_Complete the following_
**1.** Revise the text on palliative care in humanitarian crises: reproduce everything from "WHPCA would love" down to "our Communications Manager.", with "Communications Manager" changed to "Outreach Team".
**2.** Write a continuation of the text on palliative care in humanitarian crises, picking up after its last sentence.

_Selected text_
■ ■ ■ ■

The content and key messages on this page have been developed in collaboration with clinicians, campaigners, people accessing palliative care, and their caregivers. You can use this content in your social media and as part of your World Hospice and Palliative Care Day activities.
WHPCA would love to hear about any projects that are working to create equity in access to palliative care for people living in humanitarian crisis situations. Please share them with us by contacting our Communications Manager.
Pallchase is an organisation that specialises in providing palliative care for people living in various humanitarian crisis situations.
Principles of Palliative Care in Humanitarian Emergency or Crises are as follows, and a further information around palliative care in these situations can be found on their website Pallchase
People affected by different types of emergencies or crises, such as earthquakes, major storms, hemorrhagic fever epidemics or political violence, may suffer in different ways and require care of different kinds. The principles are:
· Relieve human suffering: The most fundamental goal not only of palliative care, but also of medicine itself, including medicine practiced in humanitarian emergencies and crises, is to relieve human suffering. Saving lives is a crucial way to achieve this goal but not the only way.

■ ■ ■ ■

_Information provided_
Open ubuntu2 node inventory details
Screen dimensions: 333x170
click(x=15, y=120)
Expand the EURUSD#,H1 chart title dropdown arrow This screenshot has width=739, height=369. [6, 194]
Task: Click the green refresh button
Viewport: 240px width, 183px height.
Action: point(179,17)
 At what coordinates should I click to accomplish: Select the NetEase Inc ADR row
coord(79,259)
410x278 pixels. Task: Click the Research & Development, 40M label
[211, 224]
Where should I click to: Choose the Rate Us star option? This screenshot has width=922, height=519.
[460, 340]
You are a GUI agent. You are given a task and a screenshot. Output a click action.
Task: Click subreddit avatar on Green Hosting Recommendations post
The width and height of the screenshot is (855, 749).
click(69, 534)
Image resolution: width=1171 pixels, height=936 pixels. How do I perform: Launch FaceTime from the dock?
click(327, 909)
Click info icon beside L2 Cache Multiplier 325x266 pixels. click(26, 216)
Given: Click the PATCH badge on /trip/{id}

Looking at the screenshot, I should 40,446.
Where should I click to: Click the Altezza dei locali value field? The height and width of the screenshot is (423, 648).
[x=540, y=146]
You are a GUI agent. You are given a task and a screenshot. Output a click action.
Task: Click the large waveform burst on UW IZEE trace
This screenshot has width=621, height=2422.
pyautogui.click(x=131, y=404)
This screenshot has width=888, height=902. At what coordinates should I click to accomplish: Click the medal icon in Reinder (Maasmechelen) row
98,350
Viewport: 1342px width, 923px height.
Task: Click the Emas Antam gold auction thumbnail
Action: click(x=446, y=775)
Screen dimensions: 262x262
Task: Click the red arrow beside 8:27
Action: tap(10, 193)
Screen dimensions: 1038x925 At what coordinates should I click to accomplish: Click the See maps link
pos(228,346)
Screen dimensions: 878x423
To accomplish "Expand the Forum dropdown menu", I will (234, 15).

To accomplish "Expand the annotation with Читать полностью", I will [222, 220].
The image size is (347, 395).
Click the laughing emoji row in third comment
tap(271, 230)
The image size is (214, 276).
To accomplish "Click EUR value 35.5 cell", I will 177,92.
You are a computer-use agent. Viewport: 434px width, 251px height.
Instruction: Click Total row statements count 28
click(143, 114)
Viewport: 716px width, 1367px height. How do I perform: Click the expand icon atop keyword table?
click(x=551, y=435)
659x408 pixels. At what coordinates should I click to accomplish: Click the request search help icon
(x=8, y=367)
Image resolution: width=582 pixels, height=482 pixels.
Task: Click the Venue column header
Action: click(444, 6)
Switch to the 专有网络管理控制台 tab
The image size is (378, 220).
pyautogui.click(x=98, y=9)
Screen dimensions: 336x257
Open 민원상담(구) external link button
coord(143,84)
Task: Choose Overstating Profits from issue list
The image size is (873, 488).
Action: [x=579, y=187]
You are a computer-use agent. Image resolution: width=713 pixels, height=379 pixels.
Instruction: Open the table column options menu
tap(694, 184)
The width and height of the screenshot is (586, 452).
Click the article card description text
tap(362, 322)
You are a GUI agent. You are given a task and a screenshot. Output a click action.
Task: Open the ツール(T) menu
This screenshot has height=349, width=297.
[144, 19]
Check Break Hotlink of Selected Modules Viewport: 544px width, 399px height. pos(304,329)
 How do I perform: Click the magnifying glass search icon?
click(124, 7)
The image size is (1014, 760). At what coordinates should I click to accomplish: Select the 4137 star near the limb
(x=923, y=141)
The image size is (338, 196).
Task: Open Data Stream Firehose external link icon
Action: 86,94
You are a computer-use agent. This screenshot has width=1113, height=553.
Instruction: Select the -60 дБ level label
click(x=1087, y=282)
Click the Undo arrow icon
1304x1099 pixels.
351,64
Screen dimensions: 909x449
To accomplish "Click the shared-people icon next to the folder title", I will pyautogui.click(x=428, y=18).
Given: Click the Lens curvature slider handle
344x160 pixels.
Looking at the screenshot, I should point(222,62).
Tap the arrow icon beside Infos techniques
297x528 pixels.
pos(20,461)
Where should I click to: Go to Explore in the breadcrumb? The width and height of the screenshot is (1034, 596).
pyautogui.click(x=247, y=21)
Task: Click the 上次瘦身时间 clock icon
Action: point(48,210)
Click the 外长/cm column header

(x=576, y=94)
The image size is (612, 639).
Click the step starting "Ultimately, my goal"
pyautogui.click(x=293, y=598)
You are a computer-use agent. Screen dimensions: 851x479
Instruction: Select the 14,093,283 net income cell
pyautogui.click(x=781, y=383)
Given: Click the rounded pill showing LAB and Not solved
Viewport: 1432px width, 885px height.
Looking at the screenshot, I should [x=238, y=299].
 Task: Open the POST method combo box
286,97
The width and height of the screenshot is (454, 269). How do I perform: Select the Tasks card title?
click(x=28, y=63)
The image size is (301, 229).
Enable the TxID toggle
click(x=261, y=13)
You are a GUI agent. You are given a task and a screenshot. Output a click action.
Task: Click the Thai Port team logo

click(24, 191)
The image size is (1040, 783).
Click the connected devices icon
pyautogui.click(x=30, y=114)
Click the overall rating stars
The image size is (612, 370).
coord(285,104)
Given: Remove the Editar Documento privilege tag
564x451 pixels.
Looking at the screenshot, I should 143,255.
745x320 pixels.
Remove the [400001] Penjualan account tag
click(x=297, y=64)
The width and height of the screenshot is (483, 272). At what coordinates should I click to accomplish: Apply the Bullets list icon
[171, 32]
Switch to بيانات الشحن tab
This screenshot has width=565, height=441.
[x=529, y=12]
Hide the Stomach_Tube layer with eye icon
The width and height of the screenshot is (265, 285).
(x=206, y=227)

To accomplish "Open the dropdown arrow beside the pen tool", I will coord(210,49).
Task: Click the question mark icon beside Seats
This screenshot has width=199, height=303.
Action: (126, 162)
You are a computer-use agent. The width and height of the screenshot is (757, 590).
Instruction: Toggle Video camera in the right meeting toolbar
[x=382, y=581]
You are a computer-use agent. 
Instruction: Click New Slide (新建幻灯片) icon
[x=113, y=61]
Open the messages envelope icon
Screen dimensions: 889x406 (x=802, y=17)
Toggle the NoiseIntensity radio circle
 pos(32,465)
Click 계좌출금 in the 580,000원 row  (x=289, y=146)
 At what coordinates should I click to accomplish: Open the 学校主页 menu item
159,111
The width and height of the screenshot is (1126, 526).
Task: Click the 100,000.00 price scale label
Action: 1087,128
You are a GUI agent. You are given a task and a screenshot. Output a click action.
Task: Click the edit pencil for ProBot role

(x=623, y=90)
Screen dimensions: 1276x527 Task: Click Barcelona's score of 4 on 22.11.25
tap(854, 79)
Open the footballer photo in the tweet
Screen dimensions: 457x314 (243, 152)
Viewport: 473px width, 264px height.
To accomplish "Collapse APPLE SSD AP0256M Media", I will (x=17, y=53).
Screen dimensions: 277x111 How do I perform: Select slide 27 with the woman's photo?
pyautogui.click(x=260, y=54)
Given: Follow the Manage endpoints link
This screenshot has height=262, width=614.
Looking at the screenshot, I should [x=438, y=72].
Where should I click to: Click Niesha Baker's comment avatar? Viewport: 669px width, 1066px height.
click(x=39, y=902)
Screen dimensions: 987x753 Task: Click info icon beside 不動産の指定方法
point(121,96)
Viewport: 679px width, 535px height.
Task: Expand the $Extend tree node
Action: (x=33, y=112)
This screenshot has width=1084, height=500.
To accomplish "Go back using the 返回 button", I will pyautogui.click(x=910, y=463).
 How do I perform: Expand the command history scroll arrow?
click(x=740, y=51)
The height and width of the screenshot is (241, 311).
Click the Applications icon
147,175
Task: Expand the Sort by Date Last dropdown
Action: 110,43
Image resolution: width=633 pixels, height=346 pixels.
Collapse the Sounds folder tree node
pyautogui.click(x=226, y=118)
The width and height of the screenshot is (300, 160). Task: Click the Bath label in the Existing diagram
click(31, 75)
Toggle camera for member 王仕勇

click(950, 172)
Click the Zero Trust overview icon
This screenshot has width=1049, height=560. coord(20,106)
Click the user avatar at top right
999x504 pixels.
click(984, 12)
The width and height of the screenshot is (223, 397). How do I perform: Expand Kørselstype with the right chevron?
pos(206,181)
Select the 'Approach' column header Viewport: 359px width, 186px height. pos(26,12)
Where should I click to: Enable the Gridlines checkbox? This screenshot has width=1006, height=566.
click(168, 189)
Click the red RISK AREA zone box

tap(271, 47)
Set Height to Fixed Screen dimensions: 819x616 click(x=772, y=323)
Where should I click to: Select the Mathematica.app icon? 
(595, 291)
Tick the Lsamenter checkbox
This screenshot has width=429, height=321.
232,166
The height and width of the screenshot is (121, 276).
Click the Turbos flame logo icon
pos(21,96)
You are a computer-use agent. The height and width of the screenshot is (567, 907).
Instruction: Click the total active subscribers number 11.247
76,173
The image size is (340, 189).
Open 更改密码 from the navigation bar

■ ■ ■ ■

_Exercise answers_
**1.**
WHPCA would love to hear about any projects that are working to create equity in access to palliative care for people living in humanitarian crisis situations. Please share them with us by contacting our Outreach Team.

**2.**
· Palliative care and symptom control: Humanitarian responses to emergencies and crises should include palliative care and symptom control. There is an ethical and medical imperative to include palliative care in humanitarian responses.
· “Regards dying as a normal process” and never intends to “postpone death”
· In humanitarian emergencies and crises, the statements that palliative care “regards dying as a normal process” and never intends to “postpone death”, as in the 2002 WHO definition, require additional clarification. In this setting, clinicians should provide care aimed at saving life, while also providing appropriate treatment for pain, symptoms and other sources of suffering. Palliative care never intentionally hastens death but provides whatever treatment is necessary to achieve an adequate level of comfort for the patient in the context of the patient’s values.